Wow – I got an invite to Nature and O’Reilly’s Science Foo camp 2008! Without question my experiences last year led me to conclude that this was simply the best science gathering ever. To get reinvited back is a real honor. This unconference brings together people working on the bleeding edge of their fields, who are helping to define the future of science, art and technology. The eclectic mix of invitees dynamically build a schedule over the course of the meeting, which (as in previous years) is held over three days this August at Googleplex in Mountainview, CA. As George Dyson noted from last years experience, the resulting schedule presents you with "the impossible choice" of deciding which sessions to attend.
I would be interested to hear from any other invitees, especially those working in the biodiversity informatics area. I’m not sure what I will talk about this year, but given the difficulties facing the EOL project in authoring and quality control of 1.8 million species pages, this seems an obvious choice. If anyone is interested in co-running a session with me on this (or a related bioinformatics topic), let me know.

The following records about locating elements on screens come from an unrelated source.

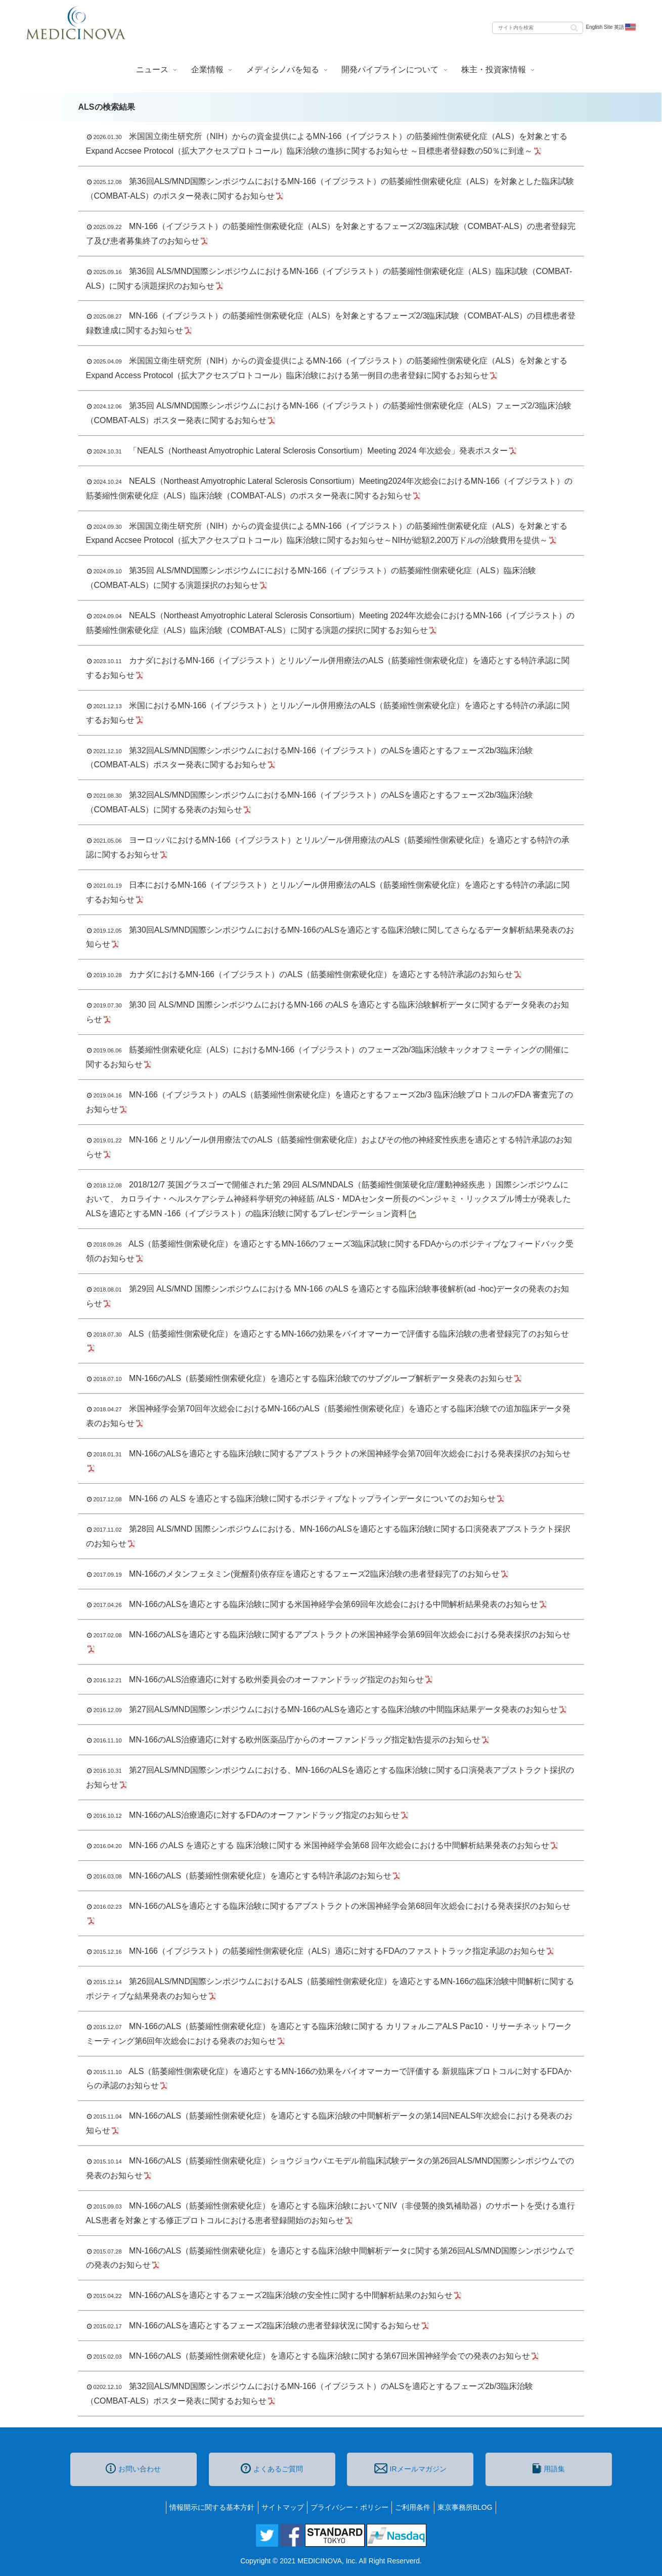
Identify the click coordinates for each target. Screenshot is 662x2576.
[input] (537, 28)
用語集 (549, 2468)
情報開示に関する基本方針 (204, 2507)
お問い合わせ (133, 2468)
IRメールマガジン (410, 2468)
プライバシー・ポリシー (349, 2507)
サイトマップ (278, 2507)
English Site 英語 (611, 27)
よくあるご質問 (272, 2468)
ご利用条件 (416, 2507)
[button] (574, 27)
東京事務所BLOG (472, 2507)
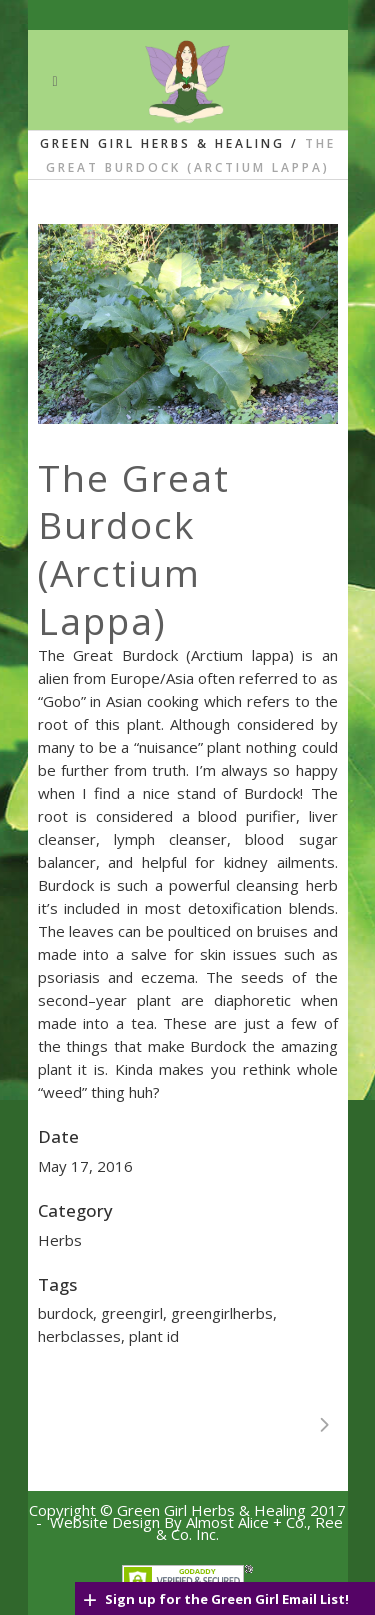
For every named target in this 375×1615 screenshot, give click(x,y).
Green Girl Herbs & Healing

PS. I’ll try to better document my experiences this year. Alas my 17” powerbook is a little obtrusive. Perhaps I’ll have to invest (or more likely borrow) an Air!
Comments
Suggestions
> On Tue, May 6, 2008 at 9:18 AM, Donat Agosti <agosti@amnh.org> wrote:
> Why not talk about the issue of scientific publications and how its content
> could be or is being made accessible for web2.0, what the elements are what
> we need to develop so the flow of information is smoother, and the
> traditional publication model could be changed to a quality check tool for
> pages like your scratchpads or those of EOL.
Hi Donat,
If last years meeting was anything to go by this area is will be a major theme of the meeting. Arguably the whole reason Nature is involved in this is because as publishers they recognize the changing form and role of the scientific publication as part of the science communication process. What is is interesting is that Nature (at least for now) have little to worry about from these changes. It is the small fry, low impact, and long tail journals (like most of those publishing taxonomy) that should be running scared - but this is a different discussion. SciFoo talks (based on last year) tend to fall into the standard style talk (these are usually about some cool new discovery or insight into a particular high impact problem) of more the form of a facilitated discussion, alongside a few slides or a short presentation. I'll probably prep. something along the lines of the latter, focusing on some of the changes happening in biodiversity science (things like developments with Rod's database of everything [iPhylo to give it Rod's more boring name], what you are doing with plazi, the Scratchpad project, Zoobank, BHL and of course mentioning EOL). There are a number of social barriers (and a few technical ones) to moving these systems from toys to production environments. Things like quality assurance, author credit for mashed up content, measuring impact, persistent identifiers so this all hangs together etc. This is coupled with the fact that most science funders (and many of our peers) don't understand any of this. But I don't want to be too boring - this is a very broad audience and many of the invitees will be aware of these issues, even if they don't know what is happening in the back yard of biodiversity science.